The gentle cadence of the words touched something deep inside Janet, and reminded her of what the whole point of the letter was. She'd gotten way too caught up in seeing the individual trees and had forgotten all about the forest. Reaching up, she caressed Sam's cheek and smiled up at her. While her lover usually had her mind off in the theoretical stratosphere, Janet was lucky enough to see the more nurturing and down-to-earth side of the other woman. And even luckier – it usually showed up right when Janet needed it most.

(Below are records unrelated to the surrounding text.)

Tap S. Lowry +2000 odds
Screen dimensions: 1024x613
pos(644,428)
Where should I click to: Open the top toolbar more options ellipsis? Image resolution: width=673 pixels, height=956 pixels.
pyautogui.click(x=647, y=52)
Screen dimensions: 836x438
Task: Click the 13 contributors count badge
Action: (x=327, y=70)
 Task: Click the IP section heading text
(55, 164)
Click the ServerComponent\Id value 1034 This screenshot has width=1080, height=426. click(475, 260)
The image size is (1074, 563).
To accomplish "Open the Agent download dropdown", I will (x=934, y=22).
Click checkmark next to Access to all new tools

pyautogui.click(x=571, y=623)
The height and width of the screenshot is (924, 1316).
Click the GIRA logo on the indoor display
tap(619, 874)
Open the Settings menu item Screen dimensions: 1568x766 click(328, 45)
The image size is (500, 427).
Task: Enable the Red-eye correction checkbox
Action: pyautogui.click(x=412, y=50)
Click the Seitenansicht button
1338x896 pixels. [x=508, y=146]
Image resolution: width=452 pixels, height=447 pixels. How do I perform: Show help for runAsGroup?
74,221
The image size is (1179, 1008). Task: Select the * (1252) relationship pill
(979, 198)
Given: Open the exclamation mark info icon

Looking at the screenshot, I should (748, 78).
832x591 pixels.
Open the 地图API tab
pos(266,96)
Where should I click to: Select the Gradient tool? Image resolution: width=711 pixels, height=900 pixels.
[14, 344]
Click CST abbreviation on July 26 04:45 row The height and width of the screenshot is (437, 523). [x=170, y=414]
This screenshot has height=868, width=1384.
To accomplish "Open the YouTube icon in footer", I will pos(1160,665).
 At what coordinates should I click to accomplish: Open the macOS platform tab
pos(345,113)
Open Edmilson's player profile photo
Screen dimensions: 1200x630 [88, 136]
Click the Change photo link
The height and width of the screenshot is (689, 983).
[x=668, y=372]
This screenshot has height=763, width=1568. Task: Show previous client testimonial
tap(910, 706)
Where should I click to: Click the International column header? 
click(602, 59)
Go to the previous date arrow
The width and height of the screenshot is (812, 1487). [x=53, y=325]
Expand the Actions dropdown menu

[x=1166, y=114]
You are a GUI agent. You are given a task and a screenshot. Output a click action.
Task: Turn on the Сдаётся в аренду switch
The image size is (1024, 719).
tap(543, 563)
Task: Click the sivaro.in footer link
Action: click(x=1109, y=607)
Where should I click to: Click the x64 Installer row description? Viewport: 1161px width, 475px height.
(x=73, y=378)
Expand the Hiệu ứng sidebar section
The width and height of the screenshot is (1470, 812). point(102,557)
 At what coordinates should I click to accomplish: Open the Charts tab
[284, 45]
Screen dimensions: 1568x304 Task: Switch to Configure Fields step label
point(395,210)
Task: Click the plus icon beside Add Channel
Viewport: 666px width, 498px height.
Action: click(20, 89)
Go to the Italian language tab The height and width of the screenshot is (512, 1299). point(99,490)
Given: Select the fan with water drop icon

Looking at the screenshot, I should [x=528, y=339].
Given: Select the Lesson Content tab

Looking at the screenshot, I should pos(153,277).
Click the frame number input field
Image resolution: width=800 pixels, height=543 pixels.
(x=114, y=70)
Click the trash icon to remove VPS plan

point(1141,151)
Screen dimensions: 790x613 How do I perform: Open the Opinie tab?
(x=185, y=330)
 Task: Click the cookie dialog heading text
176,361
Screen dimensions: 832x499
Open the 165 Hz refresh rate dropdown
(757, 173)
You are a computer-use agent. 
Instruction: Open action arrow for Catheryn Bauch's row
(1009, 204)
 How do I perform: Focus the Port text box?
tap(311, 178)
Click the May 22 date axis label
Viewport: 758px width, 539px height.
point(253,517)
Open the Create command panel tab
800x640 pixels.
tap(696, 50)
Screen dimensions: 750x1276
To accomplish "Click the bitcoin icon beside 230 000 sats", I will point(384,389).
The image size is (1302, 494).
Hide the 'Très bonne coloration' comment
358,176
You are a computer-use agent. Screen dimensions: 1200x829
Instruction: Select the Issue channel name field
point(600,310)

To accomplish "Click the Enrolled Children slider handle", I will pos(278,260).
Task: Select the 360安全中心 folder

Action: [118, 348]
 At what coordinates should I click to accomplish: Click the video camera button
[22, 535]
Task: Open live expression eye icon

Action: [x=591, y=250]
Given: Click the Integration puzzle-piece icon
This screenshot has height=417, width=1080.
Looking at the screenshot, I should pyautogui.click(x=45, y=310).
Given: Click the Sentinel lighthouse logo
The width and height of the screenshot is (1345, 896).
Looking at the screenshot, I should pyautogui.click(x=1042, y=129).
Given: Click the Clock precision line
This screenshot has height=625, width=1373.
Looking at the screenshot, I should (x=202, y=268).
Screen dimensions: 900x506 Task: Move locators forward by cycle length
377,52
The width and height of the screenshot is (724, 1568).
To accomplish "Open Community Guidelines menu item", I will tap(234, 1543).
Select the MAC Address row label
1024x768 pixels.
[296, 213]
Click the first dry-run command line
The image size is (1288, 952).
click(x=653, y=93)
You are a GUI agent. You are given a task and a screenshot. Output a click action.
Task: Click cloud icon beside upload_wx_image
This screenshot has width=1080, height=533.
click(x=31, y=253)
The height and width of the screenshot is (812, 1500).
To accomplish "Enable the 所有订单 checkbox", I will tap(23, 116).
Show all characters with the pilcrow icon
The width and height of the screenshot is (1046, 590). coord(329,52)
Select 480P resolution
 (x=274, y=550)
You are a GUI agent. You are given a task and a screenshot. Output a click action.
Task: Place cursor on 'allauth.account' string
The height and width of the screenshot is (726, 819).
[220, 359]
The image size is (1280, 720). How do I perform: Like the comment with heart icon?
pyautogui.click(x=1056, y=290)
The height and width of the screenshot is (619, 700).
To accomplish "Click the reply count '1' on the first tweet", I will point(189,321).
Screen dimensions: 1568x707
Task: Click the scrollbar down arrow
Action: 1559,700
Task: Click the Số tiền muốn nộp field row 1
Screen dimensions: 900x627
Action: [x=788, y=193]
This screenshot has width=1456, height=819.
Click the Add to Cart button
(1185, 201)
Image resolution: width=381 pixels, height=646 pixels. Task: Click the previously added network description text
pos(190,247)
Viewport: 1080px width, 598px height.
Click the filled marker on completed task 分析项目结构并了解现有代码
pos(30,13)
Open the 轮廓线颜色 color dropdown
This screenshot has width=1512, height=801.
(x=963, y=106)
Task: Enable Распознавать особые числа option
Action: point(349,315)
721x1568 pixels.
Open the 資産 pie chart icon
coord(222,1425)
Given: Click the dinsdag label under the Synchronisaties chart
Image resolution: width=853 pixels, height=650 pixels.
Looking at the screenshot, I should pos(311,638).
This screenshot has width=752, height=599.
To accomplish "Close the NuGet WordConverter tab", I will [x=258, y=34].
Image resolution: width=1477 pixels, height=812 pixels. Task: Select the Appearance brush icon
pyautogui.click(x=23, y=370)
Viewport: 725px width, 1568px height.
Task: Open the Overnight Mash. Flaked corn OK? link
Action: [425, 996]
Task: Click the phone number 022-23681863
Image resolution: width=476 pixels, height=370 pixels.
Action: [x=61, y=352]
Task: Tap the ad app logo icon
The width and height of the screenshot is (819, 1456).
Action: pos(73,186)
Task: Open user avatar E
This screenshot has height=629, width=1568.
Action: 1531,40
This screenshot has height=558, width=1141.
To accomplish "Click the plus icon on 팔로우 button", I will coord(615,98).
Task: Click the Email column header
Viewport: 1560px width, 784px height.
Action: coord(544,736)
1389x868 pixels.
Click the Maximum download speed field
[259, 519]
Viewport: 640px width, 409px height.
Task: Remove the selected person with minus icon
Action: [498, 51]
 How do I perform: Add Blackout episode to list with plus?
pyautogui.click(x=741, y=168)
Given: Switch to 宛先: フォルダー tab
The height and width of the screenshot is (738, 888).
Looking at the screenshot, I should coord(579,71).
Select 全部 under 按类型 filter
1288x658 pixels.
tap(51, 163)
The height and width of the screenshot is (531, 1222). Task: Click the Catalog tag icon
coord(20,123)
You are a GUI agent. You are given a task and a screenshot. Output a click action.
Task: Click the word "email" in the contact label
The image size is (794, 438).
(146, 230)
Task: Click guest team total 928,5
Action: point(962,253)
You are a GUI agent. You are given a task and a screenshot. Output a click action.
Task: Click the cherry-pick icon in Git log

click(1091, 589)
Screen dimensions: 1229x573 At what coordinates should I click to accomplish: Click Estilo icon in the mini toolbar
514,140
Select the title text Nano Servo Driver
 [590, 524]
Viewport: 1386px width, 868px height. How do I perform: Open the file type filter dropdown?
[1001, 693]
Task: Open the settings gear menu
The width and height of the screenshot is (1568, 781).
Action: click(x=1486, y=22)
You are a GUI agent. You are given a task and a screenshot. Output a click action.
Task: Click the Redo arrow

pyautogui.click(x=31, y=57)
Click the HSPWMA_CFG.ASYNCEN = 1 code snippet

She breathed a "thank you" to her lover, and was graced with a brilliant smile in return. And then, the more tender moment drifted away on the winds of practicality. She followed Sam's gaze to her – by now – cold cup of tea and chuckled as the woman's nose crinkled in distaste. Reaching over, she picked up the mug and started to stand up. "I think it's time for some coffee. And, thanks to you, I think I can actually get this letter written now."

It didn't really surprise her when the mild compliment made the other woman's cheeks flush pink. She still had moments where she couldn't quite believe just how clueless Sam was about all her considerable personality charms. And it wasn't an act of coquettishness – the woman honestly was that oblivious. At any rate, given her lover's embarrassment, Janet wasn't too surprised when the other woman offered to leave the room and go brew the coffee. She handed the mug to Sam and sat back down at the desk as the woman trotted out of the room.

She took another look at the white sky beyond the window, and then glanced over at the remnants of the fire. Pricking up her ears, she recognized the lyrics and melody of "Tender Tennessee Christmas," a song that reminded her of holiday times spent with family. She closed her eyes for a moment, imagined that she was sitting at the dining room table with her mom. Once she was in the moment, she opened her eyes, reached for a new piece of paper, picked up her pen, and started to write.

"Merry Christmas to my friends and family. I hope this finds you all healthy and happy, and hope that you're having a good holiday season. Things here have been going well this year. It's been a busy year, but a happy one. I'm still working as a doctor for the Air Force and am lucky enough to have a job that I really like. There are lots of long hours and it can be stressful, but at least I'm never bored! Cassandra is doing well in school this year and has recently gotten into sports. She even joined a couple of school teams and has really liked that. Her grades have gone up in the last six months, now that she's finally doing her homework. She's a typical adolescent in many ways, but she's a good kid and doesn't get into trouble, and I'm grateful for that. As many of you know, I've been seeing someone and the relationship is going well. There are no wedding bells on the horizon or anything, since we're both too caught up in our work, but just know that we're happy and enjoy spending what time we can together. Cass and I did take a few little trips together this year and those were nice breaks from the daily grind. Our favorite was a trip to Las Vegas. It's a pretty overwhelming place, but there's a lot of stuff to do and we were able to see a few concerts and things. Other than that, I don't really have a lot to say. Basically, I'm happy and healthy and my life is pretty good overall.

I send wishes that you all have a happy new year. Take care of yourselves and know that I'm thinking of you. May your Christmas be merry, and full of good times with friends and family.